Труднее всего давалось смирение, когда был обязан признать за родиной ее историческую правоту. Тем более правоту ее выбора. Ведь были же у нее варианты! Не реже, чем в нашей мгновенной жизни. Что, если б мы, например, получили свое христианство из Адриатики? Возможно, что удалось бы привить добротный европейский дичок к нашей холодной бурятской почве. Стали бы частью иного мира, который даже в своих безумствах сумел сохранить карнавальный жар. Но Бог к нам явился из Византии, словно предчувствовавшей — однажды ей предстоит раствориться в Азии. А впрочем, как знать — доведись нам пройти сквозь ад инквизиции, вряд ли бы выжили. На этом морозе могла она стать еще фанатичней и нетерпимей.

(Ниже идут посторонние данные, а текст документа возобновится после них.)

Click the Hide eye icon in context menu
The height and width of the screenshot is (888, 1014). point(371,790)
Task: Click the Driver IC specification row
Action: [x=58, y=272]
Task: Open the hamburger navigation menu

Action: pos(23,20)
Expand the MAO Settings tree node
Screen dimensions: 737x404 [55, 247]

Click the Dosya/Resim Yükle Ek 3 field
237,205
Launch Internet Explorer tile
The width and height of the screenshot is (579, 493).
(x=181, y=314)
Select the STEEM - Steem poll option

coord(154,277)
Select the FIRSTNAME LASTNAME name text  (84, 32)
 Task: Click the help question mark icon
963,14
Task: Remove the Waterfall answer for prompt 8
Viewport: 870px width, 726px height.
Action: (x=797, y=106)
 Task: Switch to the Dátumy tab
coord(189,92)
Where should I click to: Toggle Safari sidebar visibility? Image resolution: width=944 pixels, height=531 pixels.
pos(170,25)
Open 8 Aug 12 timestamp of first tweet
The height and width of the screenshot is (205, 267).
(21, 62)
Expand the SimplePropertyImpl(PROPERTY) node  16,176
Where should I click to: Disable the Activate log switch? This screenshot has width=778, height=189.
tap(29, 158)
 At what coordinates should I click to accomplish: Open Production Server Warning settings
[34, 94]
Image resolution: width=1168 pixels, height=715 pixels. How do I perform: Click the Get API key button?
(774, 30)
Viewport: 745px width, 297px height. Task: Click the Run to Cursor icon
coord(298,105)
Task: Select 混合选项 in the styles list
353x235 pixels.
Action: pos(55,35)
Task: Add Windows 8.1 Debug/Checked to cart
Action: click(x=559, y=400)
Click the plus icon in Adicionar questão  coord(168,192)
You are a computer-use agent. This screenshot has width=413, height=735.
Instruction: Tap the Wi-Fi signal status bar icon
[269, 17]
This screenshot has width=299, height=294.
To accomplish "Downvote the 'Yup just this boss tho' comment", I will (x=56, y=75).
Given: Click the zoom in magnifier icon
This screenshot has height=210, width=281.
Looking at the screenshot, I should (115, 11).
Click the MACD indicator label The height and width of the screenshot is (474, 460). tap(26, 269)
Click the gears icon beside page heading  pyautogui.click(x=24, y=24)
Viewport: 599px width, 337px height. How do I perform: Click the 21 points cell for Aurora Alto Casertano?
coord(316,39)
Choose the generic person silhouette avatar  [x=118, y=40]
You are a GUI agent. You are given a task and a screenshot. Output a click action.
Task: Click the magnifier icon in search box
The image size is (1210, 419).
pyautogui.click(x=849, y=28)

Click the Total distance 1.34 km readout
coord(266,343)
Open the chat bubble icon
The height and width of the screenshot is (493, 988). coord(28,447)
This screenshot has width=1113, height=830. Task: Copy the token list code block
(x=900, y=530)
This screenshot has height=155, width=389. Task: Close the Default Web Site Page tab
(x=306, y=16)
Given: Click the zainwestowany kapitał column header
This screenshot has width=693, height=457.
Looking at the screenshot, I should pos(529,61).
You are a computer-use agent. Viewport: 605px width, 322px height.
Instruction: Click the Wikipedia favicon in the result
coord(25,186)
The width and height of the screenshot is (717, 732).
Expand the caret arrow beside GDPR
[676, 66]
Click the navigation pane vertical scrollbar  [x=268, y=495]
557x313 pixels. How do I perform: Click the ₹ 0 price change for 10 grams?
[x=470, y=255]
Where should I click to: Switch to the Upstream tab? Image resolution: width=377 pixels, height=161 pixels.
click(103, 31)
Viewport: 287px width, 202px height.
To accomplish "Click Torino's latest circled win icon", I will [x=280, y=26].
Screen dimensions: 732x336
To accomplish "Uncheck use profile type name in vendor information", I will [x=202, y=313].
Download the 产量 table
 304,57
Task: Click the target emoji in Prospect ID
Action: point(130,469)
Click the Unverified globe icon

В Нью-Йорке наш борт приземлился утром. В просторном аэропорте «Кеннеди» было до странности малолюдно. Прибывших почти никто не встречал. Запомнился мне лишь один человек. Он выделялся своей неспешностью и некой особой раскрепощенностью. Среднего роста, в белой рубахе поверх панталон, таких же белых, он мог легко сойти за индуса, если б не бледное лицо, увенчанное рыжей копной. Он вел на поводке пекинеса, исполненного чувства достоинства. Кроме того, мое внимание остановила жизнелюбивая, шумная стайка из Черновцов — делились первыми впечатлениями.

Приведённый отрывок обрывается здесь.